Env knobs: `PORT`, `MAX_MODEL_LEN`, `MAX_NUM_SEQS`, `MAX_NUM_BATCHED_TOKENS`,
`GPU_MEM_UTIL`, `KV_CACHE_DTYPE`, `SPEC_TOKENS`, `TP_SIZE`, `ENABLE_TOOLS`,
`REASONING_PARSER`, `TOOL_CALL_PARSER`, `CUDA_VISIBLE_DEVICES`, `VLLM_IMAGE`.
The model weights are mounted read-only (`. → /model`); the image carries only the runtime.
`shm_size: 32g` is set (vLLM V1 uses a lot of shared memory).

To build a self-contained image instead: uncomment the `build:` block in `compose.yaml`
and run `./run.sh rebuild` (the `Dockerfile` just pip-installs vLLM on a CUDA 13.1 base).

---

## Benchmark results (RTX PRO 2000 Blackwell ×4, TP=4, MTP n=3)

Conditions: 512 output tokens, ~350-token prompt, `--kv-cache-dtype fp8`,
`--gpu-memory-utilization 0.85`.

### 64K context

| Req | Aggregate | Per-req |     | Req | Aggregate | Per-req |
|----:|----------:|--------:|-----|----:|----------:|--------:|
| 1   | 81.0 t/s  | 81.0    |     | 14  | 669.9 t/s | 49.5    |
| 2   | 134.0 t/s | 67.0    |     | 16  | 720.2 t/s | 46.1    |
| 3   | 205.1 t/s | 71.6    |     | 18  | 764.7 t/s | 44.2    |
| 4   | 274.5 t/s | 72.5    |     | 20  | 798.7 t/s | 41.6    |
| 6   | 380.3 t/s | 65.2    |     | 22  | 835.0 t/s | 39.5    |
| 8   | 454.2 t/s | 58.9    |     | **24**  | **879.5 t/s** | 37.2 |
| 10  | 518.9 t/s | 53.7    |     | 28  | 859.7 t/s | 31.7    |
| 12  | 613.8 t/s | 52.6    |     | 32  | 736.8 t/s | 32.1    |

### 256K context (1→16 req)

`83.3 → 131.4 → 203.8 → 269.7 → 376.0 → 442.0 → 516.4 → 618.8 → 666.4 → 701.3 t/s`
(per-req 83 → 45). 256K tracks 64K almost exactly — the hybrid KV (16/64 full +
48/64 linear attention) stays cheap at length.

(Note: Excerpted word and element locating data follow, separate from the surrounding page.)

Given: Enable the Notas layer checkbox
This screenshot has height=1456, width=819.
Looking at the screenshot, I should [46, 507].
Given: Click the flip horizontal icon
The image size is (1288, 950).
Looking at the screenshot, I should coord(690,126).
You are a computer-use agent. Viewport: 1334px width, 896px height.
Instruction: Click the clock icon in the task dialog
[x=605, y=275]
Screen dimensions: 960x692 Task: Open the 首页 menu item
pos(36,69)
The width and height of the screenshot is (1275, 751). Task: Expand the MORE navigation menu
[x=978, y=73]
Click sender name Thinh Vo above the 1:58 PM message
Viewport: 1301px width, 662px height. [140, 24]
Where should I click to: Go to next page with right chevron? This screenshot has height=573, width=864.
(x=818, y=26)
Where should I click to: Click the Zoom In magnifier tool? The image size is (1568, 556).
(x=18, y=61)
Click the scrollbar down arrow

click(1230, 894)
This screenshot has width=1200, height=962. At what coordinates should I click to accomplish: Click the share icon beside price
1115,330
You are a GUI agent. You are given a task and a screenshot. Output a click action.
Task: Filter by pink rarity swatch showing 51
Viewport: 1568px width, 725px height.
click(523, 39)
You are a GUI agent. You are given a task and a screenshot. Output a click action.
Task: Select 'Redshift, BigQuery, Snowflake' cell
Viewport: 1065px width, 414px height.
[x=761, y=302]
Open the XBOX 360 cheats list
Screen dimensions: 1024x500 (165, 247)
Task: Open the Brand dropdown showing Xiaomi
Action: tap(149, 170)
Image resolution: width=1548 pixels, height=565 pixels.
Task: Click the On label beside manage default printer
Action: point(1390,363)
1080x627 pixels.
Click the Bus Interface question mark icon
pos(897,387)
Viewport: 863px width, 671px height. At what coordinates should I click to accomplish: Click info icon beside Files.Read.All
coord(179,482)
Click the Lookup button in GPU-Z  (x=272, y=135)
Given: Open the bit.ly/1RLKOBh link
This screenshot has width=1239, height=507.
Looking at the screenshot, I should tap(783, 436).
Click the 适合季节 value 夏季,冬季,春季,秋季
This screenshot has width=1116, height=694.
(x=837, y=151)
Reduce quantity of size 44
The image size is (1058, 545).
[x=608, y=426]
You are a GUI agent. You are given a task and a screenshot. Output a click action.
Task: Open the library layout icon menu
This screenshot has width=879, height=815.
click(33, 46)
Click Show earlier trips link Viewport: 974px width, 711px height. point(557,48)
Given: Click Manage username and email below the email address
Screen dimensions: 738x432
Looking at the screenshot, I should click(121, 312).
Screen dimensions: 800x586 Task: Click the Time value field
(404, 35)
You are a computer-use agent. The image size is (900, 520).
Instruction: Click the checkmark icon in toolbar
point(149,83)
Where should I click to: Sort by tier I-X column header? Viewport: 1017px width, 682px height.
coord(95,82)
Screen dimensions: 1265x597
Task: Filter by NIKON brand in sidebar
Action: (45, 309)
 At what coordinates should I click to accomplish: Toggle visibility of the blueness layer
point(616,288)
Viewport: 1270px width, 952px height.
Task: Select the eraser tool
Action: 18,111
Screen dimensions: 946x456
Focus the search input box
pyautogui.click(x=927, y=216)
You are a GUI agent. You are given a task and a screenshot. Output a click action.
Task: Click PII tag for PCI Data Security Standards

**Takeaways:** peak throughput is **~880 tok/s @ 24 concurrent (64K)**, decaying past 28.
Long context is nearly free: 256K runs 16-way without OOM. For 256K use
`--max-model-len 262144 --max-num-seqs 8`; for a 128K single-request line ~83.9 tok/s
(`--max-num-seqs 1`).

---

## Rituals (gotchas)

1. **Kill zombie GPU procs** — a failed/cancelled launch leaves workers in VRAM:
   `nvidia-smi --query-compute-apps=pid,process_name --format=csv,noheader` → `kill -9 <Worker_TP* PIDs>`.
2. **First launch is slow** — torch.compile + Triton + NVFP4 warmup ≈2 min. Wait for
   `Application startup complete` / `Uvicorn running on http://0.0.0.0:8000`.
3. **`gpu-memory-utilization` must exceed real usage** — clean start ≈7.2 GiB/GPU; with
   0.85 vLLM targets ~13.2 GiB leaving ~6 GiB KV. `Free memory < desired…` = residual
   allocation from a previous run (see #1).
4. **Concurrent NCCL init can hang** — bringing up two TP servers at once may spin one at
   NCCL init (GPUs stuck ~370 MiB / 100% util / low watts). Start them **one at a time**,
   or set `NCCL_P2P_DISABLE=1` for the smaller group.
5. **MTP acceptance** — `num_speculative_tokens>1` reuses one MTP layer per step; higher
   values trade acceptance for draft depth. `n=3` is a good default here.

---

## OpenCode provider

```jsonc
// ~/.config/opencode/opencode.jsonc
{
  "provider": {
    "local-vllm": {
      "npm": "@ai-sdk/openai-compatible",
      "name": "Local vLLM",
      "options": { "baseURL": "http://127.0.0.1:8000/v1", "apiKey": "EMPTY" },
      "models": {
        "huihui-qwen36-27b-local": {
          "name": "Huihui Qwen3.6 27B NVFP4 MTP Local",
          "reasoning": true, "tool_call": true, "temperature": true,
          "limit": { "context": 65536, "output": 8192 }
        }
      }
    }
  },
  "model": "local-vllm/huihui-qwen36-27b-local",
  "small_model": "local-vllm/huihui-qwen36-27b-local"
}
```

---

## What's inside

- **Quantized → NVFP4** (modelopt 0.43, W4A4, group 16): the Linear layers; `lm_head`,
  conv/short-conv, routers and the MTP embedding kept higher precision (`ignore` list in
  `config.json` / `hf_quant_config.json`).
- **MTP** draft head (`mtp_num_hidden_layers: 1`) → speculative decoding via vLLM.
- Files: `model.safetensors` (~20 GB), `config.json`, `hf_quant_config.json`,
  `chat_template.jinja`, tokenizer, and this Docker package.